**EXERCISE PASSAGE**:
========================================================================

Marketing discovers and stimulates buyers. Branding makes devoted customers, supporters, and even evangelists out of them
Marketing refers to any activities that a company uses to promote its products and services and improve its market. Marketing requires a combination of advertising savvy, sales, and the ability to deliver goods to end-users. This is normally undertaken by specific professionals or marketers who can work internally (for companies) or externally with other marketing firms.
Traditionally, corporations focused on marketing through print, television, and radio. Although these options still exist today, the rise of the internet led to a shift in the way companies reached consumers. That’s where digital marketing came into play. This form of marketing involves the use of websites, social media, search engines, apps—anything that incorporates marketing with customer feedback or a two-way interaction between the company and customer.
Increased technology and newer trends forced companies to change the way they marketed themselves. The email was a popular marketing tool in the early days of digital marketing. That focus shifted to search engines like Netscape, which allowed businesses to tag and keyword stuff to get them noticed. The development of sharing sites like Facebook made it possible for companies to track data to cater to consumer trends.

========================================================================

Stored items from a collection
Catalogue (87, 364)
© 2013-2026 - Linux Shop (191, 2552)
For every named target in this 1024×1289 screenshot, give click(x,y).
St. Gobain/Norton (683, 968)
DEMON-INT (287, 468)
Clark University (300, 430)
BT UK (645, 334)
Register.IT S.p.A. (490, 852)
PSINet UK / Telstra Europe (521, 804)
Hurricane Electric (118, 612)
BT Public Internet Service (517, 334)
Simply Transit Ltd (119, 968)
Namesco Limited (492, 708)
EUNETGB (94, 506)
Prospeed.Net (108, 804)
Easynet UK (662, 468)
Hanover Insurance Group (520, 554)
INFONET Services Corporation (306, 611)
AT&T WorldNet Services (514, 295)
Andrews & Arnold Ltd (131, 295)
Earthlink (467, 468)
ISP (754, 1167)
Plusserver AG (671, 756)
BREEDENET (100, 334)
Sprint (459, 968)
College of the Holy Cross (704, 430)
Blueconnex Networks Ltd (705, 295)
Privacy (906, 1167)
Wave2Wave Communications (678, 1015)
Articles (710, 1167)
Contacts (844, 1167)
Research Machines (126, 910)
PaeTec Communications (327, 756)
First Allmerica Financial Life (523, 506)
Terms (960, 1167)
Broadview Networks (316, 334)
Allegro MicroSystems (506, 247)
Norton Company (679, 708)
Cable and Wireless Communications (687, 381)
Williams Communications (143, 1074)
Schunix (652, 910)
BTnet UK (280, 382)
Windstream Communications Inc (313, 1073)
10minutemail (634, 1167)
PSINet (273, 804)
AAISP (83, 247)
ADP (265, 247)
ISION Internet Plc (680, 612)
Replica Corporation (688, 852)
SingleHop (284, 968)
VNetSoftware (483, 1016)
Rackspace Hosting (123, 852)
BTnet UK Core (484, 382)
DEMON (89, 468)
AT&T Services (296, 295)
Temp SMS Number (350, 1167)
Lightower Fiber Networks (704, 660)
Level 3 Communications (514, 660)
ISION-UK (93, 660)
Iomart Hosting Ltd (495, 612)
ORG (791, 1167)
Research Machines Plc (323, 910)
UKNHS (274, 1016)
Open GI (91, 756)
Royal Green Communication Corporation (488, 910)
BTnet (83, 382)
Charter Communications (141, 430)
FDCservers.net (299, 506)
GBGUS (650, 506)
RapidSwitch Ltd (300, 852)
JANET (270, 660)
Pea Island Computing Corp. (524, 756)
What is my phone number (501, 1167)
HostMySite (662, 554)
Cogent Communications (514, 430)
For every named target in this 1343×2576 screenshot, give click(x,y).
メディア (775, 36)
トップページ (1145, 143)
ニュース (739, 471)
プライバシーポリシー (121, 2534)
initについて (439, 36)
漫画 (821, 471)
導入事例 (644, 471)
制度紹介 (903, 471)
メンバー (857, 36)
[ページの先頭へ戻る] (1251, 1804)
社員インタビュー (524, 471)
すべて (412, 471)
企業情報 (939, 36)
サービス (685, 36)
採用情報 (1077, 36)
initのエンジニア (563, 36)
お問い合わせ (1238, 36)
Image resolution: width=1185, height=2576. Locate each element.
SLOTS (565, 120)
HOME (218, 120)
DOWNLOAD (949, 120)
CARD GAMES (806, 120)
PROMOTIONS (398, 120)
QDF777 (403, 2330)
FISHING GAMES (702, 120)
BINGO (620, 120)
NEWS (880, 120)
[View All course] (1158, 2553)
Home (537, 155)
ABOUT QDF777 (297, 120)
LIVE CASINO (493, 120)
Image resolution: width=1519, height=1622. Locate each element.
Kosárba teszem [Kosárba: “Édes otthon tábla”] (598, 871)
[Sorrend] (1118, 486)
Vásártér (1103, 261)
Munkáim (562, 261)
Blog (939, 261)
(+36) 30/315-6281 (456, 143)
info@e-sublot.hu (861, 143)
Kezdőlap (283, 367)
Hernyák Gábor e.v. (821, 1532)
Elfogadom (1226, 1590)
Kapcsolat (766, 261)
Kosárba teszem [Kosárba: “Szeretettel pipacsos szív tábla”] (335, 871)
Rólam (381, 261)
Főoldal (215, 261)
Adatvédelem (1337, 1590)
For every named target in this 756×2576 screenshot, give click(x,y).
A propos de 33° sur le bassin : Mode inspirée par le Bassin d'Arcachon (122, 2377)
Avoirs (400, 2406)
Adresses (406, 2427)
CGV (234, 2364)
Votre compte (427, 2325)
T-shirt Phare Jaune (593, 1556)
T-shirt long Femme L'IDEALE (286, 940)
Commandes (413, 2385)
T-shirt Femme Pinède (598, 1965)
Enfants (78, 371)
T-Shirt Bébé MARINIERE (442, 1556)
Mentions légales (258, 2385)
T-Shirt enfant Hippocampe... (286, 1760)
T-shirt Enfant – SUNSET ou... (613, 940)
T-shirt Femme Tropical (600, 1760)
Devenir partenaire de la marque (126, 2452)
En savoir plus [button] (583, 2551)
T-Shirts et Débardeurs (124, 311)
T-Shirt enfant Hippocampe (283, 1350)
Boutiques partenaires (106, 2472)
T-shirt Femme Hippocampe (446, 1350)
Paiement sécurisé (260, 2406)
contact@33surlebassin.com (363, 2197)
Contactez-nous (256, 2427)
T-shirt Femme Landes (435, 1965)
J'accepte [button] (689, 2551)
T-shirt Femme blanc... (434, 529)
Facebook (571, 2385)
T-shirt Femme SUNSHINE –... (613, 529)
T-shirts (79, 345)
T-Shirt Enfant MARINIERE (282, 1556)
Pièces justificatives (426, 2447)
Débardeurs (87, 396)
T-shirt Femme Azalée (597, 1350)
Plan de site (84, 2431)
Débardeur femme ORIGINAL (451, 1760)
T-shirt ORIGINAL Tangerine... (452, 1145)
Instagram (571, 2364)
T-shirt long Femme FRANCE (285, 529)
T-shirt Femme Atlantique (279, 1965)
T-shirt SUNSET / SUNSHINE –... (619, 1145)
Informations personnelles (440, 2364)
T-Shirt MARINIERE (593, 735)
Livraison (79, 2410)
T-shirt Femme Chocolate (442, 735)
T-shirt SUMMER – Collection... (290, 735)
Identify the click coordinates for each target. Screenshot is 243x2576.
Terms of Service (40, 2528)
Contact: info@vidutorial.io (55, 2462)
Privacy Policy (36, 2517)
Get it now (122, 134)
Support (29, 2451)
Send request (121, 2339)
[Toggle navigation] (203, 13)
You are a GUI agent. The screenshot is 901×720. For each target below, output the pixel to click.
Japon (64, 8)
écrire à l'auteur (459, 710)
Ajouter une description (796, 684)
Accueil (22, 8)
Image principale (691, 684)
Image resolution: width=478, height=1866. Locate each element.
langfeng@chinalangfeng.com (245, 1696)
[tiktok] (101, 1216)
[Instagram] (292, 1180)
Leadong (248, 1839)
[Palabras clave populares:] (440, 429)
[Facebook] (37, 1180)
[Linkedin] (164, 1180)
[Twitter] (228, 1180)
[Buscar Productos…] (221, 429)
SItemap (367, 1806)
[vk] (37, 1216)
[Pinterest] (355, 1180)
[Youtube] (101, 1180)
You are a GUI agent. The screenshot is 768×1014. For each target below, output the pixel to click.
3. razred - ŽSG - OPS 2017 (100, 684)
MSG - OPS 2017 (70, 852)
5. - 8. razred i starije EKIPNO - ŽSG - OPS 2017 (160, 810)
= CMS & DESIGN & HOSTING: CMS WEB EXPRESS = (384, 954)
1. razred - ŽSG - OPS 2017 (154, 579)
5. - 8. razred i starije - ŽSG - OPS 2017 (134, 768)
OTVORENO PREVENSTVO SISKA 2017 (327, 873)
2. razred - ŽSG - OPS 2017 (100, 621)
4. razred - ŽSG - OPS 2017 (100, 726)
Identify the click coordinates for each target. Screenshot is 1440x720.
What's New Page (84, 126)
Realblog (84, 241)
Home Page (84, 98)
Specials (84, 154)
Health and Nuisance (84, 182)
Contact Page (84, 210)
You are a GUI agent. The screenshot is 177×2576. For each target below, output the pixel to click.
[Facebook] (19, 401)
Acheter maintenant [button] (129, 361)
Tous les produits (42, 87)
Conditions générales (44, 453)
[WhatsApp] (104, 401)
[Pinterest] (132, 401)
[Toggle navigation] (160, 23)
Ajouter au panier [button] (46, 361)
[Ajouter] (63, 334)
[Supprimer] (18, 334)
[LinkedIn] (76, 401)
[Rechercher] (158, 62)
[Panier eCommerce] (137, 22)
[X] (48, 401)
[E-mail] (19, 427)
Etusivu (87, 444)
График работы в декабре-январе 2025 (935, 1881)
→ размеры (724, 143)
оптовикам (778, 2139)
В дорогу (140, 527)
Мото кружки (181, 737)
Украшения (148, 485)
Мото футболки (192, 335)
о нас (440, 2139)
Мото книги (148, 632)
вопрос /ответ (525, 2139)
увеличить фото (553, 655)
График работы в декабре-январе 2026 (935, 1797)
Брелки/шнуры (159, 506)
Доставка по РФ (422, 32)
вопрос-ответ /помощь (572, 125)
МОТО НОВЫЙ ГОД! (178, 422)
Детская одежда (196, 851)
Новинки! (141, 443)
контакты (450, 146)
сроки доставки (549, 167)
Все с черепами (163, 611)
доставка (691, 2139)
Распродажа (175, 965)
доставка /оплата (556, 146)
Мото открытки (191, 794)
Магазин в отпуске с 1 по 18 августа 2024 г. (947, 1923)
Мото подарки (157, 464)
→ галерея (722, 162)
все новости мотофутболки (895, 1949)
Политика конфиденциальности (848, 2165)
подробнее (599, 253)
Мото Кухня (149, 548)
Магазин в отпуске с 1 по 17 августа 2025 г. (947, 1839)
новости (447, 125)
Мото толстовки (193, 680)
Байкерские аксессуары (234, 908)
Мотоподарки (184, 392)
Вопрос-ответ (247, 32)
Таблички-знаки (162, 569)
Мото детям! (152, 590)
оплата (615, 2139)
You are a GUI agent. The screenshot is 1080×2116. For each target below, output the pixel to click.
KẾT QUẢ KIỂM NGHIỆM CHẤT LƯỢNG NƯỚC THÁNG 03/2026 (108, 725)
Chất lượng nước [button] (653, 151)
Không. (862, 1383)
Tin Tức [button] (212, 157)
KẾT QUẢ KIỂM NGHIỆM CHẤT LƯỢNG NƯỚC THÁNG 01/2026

========================================================================

**THINGS TO DO**:
1) According to the marketing passage, what does digital marketing use? List each one.
2) What reason does the marketing passage give for companies changing the way they marketed themselves?
3) Carry the marketing passage forward from its last sentence.
The items are separate material from the marketing passage.

**ANSWERS FOR THE EXERCISE**:
1) Websites, social media, search engines, and apps

2) Increased technology and newer trends forced companies to change how they marketed themselves.

3)
Smartphones and other digital devices are now making it easier for companies to market themselves along with their products and services to consumers. Studies show that people prefer using their phones to log on to the internet. So it should come as no surprise that 70% of individuals make buying decisions (usually on their phones) before they actually hit the purchase button.
Research
Learn what customers want and how they behave/interact with your brand. To a large extent, understand the market forces at play that help or hurt your chance for success; think SWOT analysis and marketing mix.
Planning
Align research with business goals and capabilities (often limited by resources) to attract leads to a paying customer or donor.
Implement
Identify and create content offers and promotion strategies that will get your message out to a qualified audience.
Measure
Prove to leadership that the investments made yield incremental results toward your goals.
Optimize
Report on goals and refine your strategies that increase the productivity of input > output. Then double down on investment in areas that show promising results.
A digital marketing process is a broad term to explain any number of steps you take to achieve a digital strategy. You might have a digital marketing process to curate content, schedule posts, and engage with your audience as part of your social media strategy.
And another process is been used in developing your lead nurturing campaigns as part of an email marketing strategy. Through this period I’ve struggled to understand how best to tackle the content marketing process, until now. For example, we use MailChimp to automate email workflows, list populations from contact forms, as well as schedule emails in advance.
Of course, not every marketing process will immediately achieve the goal of optimization.
It’s through experimentation, tweaks to your approach, and being patient and persistent that we improve.